Does LIT’s acquisition hold an uncanny resemblance to Greenbushes?
Lithium Australia (ASX:LIT) has told shareholders its latest venture into the upstream holds uncanny similarities with the largest hard rock lithium mine in the world.
It has been granted Mineral Exploration License 30897, which is about 60km from Darwin – measuring 60 sq.km and hosting at least 20 known pegmatites.
LIT is betting that these pegmatites can be processed using its Sileach process, turning the rock into lithium oxide.
Recent exploration on the license has targeted spodumene, which is a lithium silicate, and lithium micas which rival those at fields such as Pilgangoora in Western Australia.

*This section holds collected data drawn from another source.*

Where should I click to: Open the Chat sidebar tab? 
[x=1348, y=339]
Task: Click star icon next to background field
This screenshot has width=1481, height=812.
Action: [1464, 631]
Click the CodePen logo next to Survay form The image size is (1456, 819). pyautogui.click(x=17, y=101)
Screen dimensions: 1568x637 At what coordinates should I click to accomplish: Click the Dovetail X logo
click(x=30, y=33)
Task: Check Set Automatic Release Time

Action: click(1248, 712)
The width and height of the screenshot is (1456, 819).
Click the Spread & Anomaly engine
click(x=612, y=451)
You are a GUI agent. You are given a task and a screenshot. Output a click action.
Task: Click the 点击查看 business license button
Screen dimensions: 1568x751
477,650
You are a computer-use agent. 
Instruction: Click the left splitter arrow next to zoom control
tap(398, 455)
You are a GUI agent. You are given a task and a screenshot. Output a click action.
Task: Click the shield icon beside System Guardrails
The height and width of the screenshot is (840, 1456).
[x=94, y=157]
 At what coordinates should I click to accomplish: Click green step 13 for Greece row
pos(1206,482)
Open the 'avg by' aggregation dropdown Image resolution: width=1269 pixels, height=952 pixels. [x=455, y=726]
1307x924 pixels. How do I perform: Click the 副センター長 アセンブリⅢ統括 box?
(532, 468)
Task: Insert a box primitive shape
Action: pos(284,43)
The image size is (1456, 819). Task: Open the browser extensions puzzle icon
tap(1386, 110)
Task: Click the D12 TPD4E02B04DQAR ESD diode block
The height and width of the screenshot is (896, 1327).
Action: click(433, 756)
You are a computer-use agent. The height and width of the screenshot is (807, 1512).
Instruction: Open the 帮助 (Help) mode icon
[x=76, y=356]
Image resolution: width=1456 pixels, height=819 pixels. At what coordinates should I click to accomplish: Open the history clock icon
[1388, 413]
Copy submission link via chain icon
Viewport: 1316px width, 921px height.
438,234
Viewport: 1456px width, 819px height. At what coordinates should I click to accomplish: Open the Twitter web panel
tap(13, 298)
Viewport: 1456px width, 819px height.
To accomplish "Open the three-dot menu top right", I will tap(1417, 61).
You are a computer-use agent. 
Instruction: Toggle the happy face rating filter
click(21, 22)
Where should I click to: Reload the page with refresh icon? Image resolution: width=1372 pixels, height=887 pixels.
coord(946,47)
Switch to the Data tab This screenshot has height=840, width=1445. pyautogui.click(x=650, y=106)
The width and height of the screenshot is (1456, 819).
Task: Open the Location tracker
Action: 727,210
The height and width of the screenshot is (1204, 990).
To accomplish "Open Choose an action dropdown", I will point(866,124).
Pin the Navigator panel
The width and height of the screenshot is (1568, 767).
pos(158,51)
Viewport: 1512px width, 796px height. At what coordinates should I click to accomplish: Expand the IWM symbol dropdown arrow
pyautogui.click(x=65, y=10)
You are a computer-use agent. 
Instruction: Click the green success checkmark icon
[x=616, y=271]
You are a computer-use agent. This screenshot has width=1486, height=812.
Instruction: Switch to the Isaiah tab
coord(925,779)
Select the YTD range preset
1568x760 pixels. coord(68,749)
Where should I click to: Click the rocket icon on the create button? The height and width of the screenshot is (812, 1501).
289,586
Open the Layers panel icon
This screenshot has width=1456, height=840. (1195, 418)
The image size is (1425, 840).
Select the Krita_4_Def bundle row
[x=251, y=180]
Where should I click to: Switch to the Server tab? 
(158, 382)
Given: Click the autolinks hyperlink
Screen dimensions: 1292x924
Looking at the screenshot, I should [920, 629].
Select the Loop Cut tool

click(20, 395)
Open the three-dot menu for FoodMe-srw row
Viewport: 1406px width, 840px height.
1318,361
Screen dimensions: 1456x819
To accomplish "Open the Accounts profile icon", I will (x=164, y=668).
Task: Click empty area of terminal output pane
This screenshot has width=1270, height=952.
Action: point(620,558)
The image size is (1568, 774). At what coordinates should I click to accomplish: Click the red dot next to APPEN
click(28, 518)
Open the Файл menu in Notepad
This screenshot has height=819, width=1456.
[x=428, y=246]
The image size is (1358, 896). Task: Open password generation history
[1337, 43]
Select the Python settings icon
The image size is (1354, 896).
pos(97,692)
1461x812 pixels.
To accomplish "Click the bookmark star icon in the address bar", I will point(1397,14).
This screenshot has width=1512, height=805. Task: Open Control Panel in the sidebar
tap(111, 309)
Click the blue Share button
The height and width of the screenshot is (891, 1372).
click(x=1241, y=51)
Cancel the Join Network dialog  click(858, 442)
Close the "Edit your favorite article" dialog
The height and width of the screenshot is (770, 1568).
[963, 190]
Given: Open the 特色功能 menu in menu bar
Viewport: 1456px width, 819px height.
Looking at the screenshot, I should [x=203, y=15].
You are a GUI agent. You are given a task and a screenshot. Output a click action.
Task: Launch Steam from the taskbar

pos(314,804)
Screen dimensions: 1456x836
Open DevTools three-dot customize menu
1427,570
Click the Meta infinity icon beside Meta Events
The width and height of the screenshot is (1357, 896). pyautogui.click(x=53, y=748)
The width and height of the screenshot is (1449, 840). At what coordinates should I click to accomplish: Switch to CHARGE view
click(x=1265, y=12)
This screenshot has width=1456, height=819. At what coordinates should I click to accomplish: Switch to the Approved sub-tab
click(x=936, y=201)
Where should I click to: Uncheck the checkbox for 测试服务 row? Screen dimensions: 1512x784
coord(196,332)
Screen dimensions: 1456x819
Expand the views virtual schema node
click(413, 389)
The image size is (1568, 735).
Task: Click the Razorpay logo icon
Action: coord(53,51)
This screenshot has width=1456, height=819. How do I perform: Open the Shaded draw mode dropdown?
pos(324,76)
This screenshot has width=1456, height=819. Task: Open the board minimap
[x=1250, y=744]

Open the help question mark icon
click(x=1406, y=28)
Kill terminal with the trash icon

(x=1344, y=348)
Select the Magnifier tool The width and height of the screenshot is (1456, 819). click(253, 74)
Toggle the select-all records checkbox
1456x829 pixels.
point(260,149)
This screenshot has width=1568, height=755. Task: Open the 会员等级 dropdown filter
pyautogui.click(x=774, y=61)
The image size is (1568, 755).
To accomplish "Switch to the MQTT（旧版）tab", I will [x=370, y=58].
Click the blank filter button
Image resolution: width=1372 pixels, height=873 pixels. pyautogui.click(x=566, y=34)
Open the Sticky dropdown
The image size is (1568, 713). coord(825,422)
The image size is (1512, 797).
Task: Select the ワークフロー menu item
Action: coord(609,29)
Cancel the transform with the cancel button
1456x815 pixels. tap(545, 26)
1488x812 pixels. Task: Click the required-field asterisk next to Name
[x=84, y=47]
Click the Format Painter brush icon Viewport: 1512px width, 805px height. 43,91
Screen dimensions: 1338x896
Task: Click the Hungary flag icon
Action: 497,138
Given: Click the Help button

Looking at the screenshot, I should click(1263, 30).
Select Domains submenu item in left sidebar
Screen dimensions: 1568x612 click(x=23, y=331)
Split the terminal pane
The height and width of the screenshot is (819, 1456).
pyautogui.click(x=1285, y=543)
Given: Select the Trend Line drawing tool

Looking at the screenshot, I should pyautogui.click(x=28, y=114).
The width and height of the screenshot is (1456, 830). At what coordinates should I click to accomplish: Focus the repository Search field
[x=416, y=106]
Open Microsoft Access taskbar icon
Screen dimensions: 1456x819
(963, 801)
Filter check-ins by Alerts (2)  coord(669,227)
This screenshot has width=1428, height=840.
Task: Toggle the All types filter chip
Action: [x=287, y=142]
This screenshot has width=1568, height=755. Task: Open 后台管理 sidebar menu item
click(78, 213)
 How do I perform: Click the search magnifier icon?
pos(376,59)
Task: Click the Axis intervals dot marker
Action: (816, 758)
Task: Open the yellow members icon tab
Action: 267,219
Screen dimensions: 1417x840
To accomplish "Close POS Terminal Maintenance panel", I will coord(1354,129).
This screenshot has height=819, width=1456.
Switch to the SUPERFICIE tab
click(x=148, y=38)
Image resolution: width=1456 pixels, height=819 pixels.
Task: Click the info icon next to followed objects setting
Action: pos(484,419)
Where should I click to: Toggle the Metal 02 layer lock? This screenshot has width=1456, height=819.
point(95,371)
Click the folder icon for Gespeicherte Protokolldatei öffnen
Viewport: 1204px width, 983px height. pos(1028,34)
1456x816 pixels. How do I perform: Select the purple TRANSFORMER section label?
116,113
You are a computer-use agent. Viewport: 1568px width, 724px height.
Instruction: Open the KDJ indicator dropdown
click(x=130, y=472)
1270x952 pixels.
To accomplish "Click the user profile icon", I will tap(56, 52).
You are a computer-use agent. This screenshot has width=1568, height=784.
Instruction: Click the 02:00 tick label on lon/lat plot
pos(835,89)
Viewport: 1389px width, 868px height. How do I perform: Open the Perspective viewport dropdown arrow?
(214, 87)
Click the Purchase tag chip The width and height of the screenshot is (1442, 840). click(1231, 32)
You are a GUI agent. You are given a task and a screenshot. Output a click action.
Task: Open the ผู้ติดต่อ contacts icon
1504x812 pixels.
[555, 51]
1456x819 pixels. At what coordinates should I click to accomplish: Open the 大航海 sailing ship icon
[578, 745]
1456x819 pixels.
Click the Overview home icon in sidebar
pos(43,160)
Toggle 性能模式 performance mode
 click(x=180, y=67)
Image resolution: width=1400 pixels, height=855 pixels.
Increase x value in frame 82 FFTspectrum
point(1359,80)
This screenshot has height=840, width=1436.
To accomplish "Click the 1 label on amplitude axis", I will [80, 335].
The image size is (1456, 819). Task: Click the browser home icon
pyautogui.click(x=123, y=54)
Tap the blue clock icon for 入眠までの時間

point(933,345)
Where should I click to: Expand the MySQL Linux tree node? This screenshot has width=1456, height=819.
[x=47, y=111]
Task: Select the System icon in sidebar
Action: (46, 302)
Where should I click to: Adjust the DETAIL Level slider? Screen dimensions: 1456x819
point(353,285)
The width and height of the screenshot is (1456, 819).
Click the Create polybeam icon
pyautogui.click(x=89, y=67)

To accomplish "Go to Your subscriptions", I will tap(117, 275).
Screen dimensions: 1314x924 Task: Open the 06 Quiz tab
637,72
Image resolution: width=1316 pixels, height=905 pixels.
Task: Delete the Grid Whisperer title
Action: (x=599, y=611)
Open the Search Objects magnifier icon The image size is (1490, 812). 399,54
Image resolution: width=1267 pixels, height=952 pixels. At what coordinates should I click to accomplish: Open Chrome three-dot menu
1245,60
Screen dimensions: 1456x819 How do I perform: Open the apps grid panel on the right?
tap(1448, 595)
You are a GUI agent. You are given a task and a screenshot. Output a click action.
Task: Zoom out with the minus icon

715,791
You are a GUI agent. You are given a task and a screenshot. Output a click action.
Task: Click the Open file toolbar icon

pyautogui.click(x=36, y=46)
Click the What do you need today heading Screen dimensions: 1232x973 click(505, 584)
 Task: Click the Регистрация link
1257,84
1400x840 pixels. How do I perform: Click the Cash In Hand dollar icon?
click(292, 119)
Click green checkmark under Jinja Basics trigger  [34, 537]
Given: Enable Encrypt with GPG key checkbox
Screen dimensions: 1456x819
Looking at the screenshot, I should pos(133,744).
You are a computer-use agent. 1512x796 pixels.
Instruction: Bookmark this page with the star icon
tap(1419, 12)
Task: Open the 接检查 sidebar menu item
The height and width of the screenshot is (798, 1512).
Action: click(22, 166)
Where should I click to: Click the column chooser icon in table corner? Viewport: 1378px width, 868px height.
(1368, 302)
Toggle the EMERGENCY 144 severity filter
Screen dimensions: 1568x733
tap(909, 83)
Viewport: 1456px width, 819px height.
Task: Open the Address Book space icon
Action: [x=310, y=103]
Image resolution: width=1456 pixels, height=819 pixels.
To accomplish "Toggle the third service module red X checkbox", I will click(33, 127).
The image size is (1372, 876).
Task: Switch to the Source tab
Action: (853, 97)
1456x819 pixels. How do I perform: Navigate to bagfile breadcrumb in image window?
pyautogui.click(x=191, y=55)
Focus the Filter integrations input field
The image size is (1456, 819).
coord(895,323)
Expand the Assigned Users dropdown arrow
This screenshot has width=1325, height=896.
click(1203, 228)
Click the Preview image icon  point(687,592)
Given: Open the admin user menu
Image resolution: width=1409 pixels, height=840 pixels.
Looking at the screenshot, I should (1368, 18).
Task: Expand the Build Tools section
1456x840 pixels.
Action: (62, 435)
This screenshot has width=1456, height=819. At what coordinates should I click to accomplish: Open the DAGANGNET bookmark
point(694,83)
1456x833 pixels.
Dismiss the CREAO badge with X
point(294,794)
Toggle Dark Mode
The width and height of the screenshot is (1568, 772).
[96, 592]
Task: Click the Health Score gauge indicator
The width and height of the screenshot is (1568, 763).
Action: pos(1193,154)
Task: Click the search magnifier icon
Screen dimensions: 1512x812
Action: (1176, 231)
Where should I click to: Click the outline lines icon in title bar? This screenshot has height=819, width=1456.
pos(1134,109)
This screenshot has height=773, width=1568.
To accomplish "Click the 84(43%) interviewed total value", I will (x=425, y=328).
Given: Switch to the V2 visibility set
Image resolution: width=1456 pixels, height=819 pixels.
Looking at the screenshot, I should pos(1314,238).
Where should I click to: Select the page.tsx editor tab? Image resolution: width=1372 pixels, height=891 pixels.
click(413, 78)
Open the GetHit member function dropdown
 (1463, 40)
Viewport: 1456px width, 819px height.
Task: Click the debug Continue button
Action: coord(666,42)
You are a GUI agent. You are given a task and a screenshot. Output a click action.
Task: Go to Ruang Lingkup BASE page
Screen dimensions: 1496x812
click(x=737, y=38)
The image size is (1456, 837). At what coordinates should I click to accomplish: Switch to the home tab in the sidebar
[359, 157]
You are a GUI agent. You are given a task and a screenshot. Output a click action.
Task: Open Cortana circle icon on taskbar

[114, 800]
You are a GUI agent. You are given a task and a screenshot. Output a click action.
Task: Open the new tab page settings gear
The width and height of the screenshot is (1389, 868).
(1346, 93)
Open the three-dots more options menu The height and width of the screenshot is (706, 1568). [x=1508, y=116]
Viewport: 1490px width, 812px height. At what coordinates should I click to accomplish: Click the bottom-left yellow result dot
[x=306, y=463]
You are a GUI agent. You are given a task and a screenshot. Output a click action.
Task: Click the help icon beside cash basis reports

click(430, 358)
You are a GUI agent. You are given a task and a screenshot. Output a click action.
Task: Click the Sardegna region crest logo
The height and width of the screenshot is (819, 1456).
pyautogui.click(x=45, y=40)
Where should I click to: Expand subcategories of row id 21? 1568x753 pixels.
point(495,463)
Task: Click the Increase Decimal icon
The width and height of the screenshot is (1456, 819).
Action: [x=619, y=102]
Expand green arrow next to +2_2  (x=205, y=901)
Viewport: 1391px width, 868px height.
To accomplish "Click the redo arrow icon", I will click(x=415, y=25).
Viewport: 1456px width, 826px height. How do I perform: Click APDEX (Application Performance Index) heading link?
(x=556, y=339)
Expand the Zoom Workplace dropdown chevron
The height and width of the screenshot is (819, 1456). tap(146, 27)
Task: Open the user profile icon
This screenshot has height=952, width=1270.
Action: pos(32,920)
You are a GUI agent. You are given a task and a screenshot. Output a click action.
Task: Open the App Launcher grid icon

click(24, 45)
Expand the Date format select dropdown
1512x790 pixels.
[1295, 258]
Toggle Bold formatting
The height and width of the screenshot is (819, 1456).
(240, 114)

The latest acquisition is part of a raft of upstream opportunities LIT has focused on in recent times, most recently telling investors that it had found additional lithium resources at its Ravensthorpe project.
The NT project, dubbed the ‘Bynoe Project’, is part of the Litchfield Pegmatite belt – which is almost 200km long but in the past has only been tapped for tin and tantalum.
This is where LIT says the play bears an uncanny resemblance to the Greenbushes play – which hosts the world’s largest hard rock lithium mine in the world.
Mining at Bynoe started towards the back end of the 19th century, which explorers mostly looking for tin and tantalum – only recently has the potential for the pegmatites to hold lithium mineralisation been considered.
This mirrors development at Greenbushes, which was mined for 100 years for tin and tantalum before lithium came into the equation.
Field work is expected to begin during the northern dry season (around May until October), with LIT starting desktop work on the opportunity in the meantime.